When Jose Bautista officially inked his new contract with the Toronto Blue Jays, many were interested in how Bautista would react to coming back to Toronto.
“Will he be angry? How will he respond to being criticized? Is he disappointed about not getting a bigger contract somewhere else?”
Surely, Bautista was not the Blue Jays’ first choice to fill one of their voids in the outfield, and maybe Toronto wasn’t Bautista’s ideal landing spot, either. But after coming out so boldly last Spring Training, this entire episode may have been a humbling experience for Jose Bautista.
During his press conference earlier this afternoon, Jose Bautista didn’t seem mad or upset or disappointed about returning to Toronto. He answered some questions from reporters – about his declining defense, about willing to move positions – and remained fairly civil.
At times, Bautista’s answers were short and stilted, but I think that’s because he was afraid of saying something he shouldn’t. However, there was one telling quote from Bautista which gave a little insight into his mindset right now.
When he was asked about contributing to the Blue Jays, here was Bautista’s response:
“I’m a soldier, one of 25 soldiers that’s out to win battles every day to hopefully win the war at the end of the season”.
Now, this may be Jose Bautista just putting on a smile and saying all the right things because “who wants to me a curmudgeon at a press conference”, but what if this is the beginning of a kinder, gentler Joey Bats?
Ultimately, it was Jose Bautista who needed the Blue Jays more than the Blue Jays needed Bautista. The team could’ve gone in a different direction (albeit, with players less talented than Bautista), but the Blue Jays had other options. Bautista didn’t.
Jay Alou told reporters after the press conference that Jose Bautista turned down bigger deals from other teams for the opportunity to come back to the Blue Jays. I’m not sure whether it’s because Bautista really wanted to come back to Toronto, or he really didn’t want to go to Tampa Bay (or elsewhere).
The Oakland A’s may have swooped in with a bigger contract and more term than the Blue Jays, but how much more valuable is money and term when you’re playing out in Oakland? If the A’s came in with a late offer for Edwin Encarnacion, they surely made a pitch to Jose Bautista as well.
To borrow from Jose Bautista’s war metaphor, by re-signing with the Blue Jays, Bautista is being a good soldier.
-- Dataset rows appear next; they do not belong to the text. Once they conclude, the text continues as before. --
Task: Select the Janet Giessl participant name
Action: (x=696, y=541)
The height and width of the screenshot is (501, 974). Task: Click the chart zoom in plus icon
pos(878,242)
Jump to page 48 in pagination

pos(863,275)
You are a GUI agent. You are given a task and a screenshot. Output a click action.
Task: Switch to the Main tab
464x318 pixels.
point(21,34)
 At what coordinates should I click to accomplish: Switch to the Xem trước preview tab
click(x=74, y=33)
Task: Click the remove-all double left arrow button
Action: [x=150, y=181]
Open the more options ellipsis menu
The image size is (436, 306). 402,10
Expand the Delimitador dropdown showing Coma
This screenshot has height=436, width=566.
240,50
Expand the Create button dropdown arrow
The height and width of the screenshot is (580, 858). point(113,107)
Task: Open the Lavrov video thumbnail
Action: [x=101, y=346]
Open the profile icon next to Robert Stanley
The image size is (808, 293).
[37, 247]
By hitting in the leadoff spot or batting cleanup, he’s being a good soldier. By moving around the diamond – playing first base, DH, whatever – Jose Bautista is being a good soldier.
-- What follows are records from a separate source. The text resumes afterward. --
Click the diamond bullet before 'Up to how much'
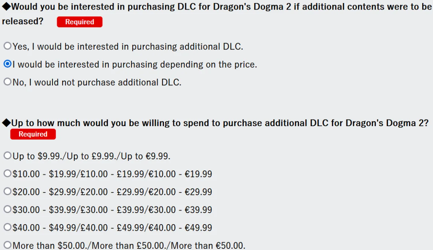The width and height of the screenshot is (433, 250). point(6,123)
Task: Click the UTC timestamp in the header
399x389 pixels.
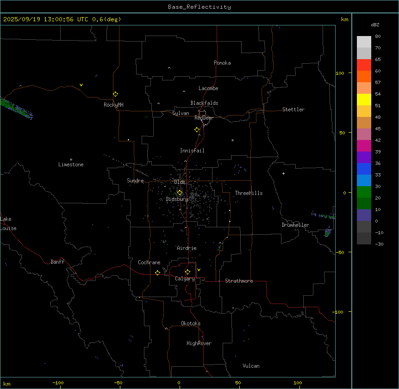Action: point(62,19)
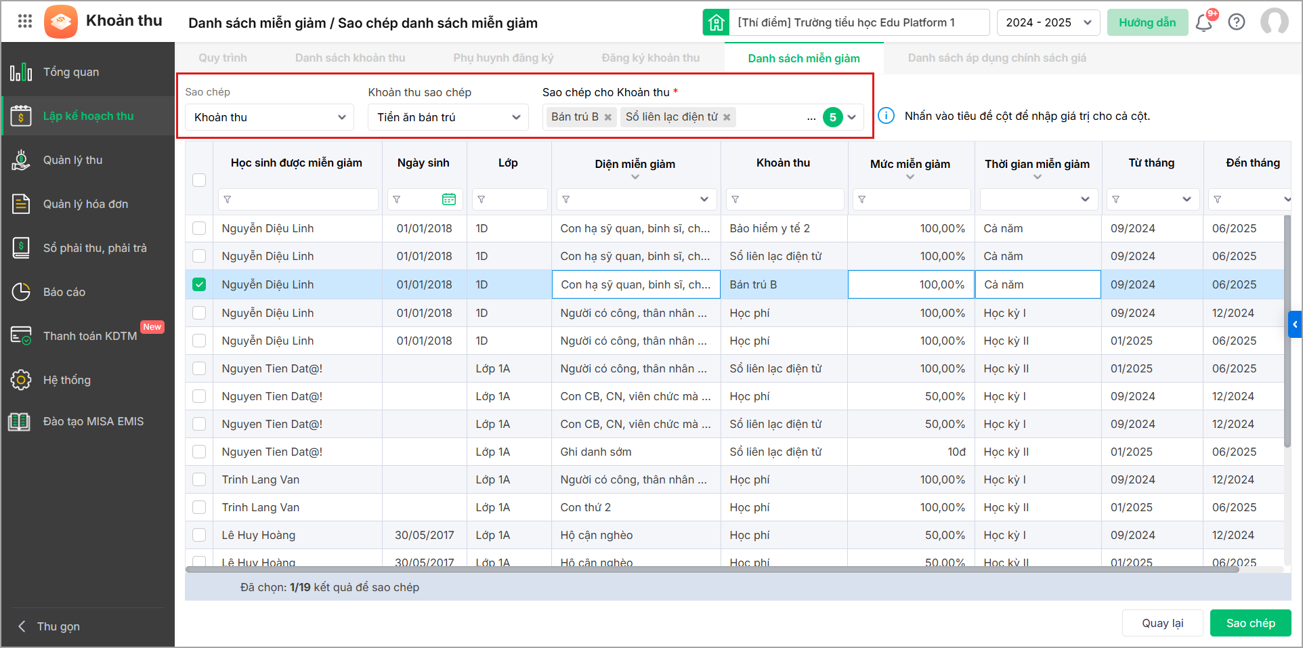Open Quản lý hóa đơn menu item
Screen dimensions: 1303x648
pos(85,204)
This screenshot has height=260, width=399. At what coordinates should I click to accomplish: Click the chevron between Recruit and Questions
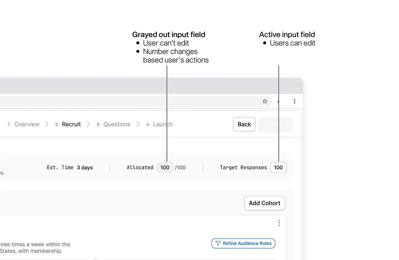coord(88,125)
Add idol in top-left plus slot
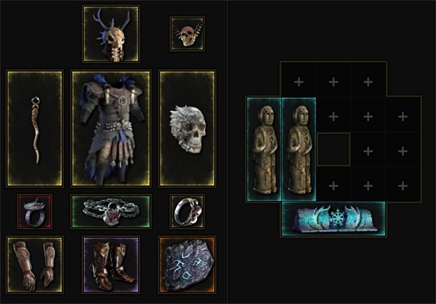436x304 pixels. tap(299, 82)
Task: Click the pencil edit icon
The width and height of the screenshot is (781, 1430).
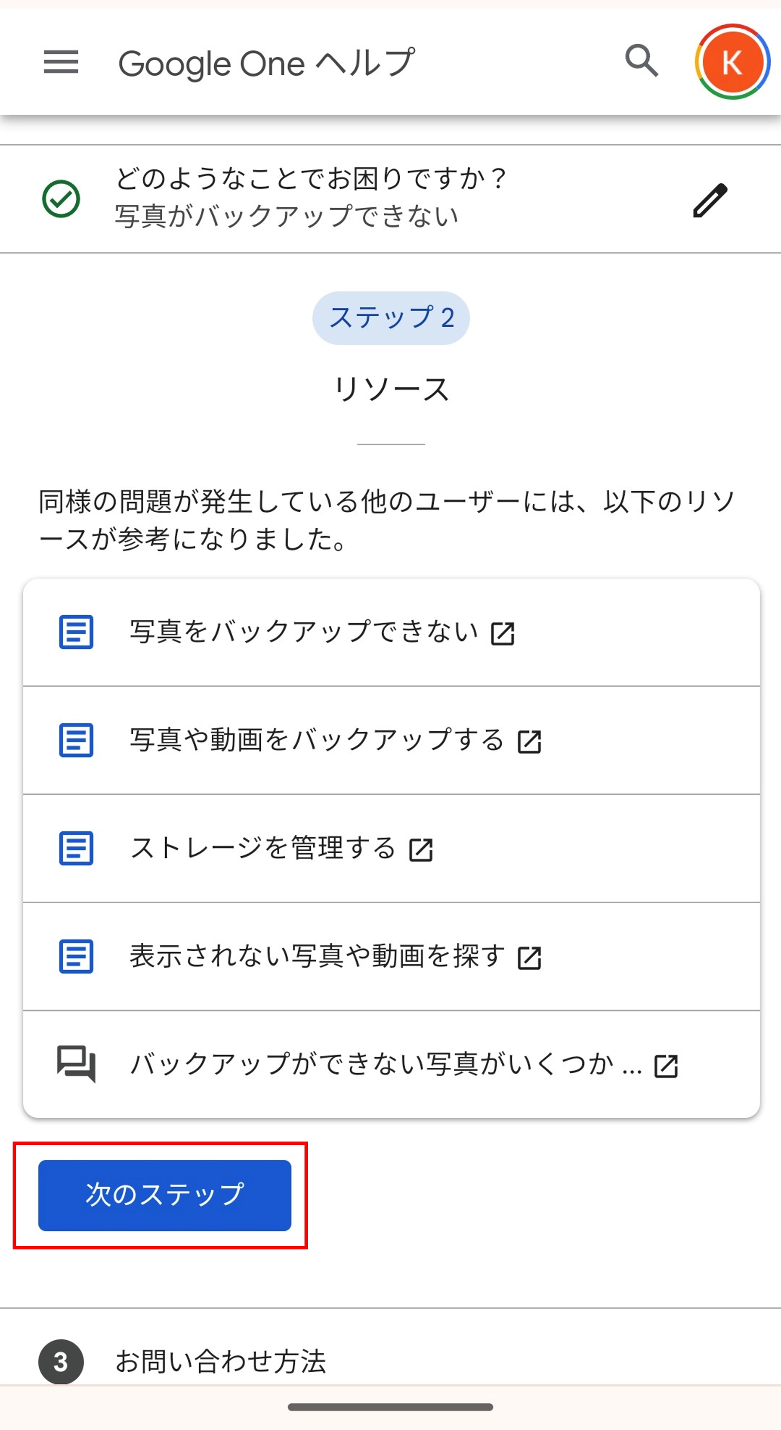Action: (709, 200)
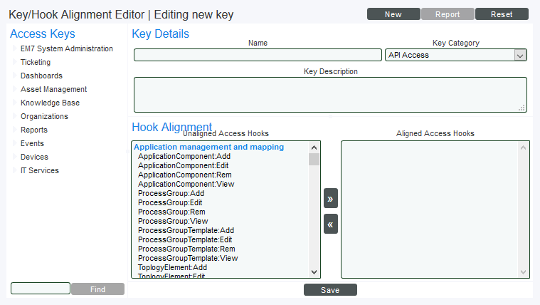Click the access key search field
Screen dimensions: 540x305
coord(41,289)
Not that he wouldn’t be a good soldier, but it’s encouraging to hear this from Jose Bautista directly. After all, this is a player who’s come under fire for “playing for himself” at times.
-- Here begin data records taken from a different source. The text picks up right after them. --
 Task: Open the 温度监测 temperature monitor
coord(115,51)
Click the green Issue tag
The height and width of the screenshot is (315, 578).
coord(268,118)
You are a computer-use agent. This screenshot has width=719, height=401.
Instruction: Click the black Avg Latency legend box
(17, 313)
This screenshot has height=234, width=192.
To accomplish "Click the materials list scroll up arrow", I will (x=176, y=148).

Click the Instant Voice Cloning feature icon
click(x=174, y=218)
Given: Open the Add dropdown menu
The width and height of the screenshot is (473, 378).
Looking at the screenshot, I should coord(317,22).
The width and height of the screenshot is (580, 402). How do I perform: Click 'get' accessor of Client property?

In hindsight, Jose Bautista and the Blue Jays were a perfect match for each other, but how difficult of a decision must this have been for Bautista himself? Sure, he’s returning to a place he’s called home for the past nine years. But the club has taken on a whole new identity since Jose arrived in Toronto.
The Blue Jays aren’t really “his” team anymore. That title belongs to Josh Donaldson, Troy Tulowitzki and a few other guys in the clubhouse. I can only imagine what it’s like to walk back to a team where you’re no longer the top dog. That must be humbling.
But it all comes back to the “good soldier” thing. Even though Jose Bautista is returning to a familiar place, his role as a face of the franchise has diminished. It’s kind of a passing of the torch from Bautista to Donaldson and Tulowitzki, the current faces of the franchise.
But that’s probably one big reason why you saw Jose Bautista settle on the Blue Jays. He may have had the opportunity to be a bigger piece on another team, but what’s the point of playing a larger role if that team isn’t poised to win.
Toronto is somewhere Jose Bautista can win again. Oakland or Tampa Bay aren’t places where Jose Bautista could’ve continued his legacy. The only city where Jose Bautista can build on his legacy is Toronto. Luckily, both sides realized that.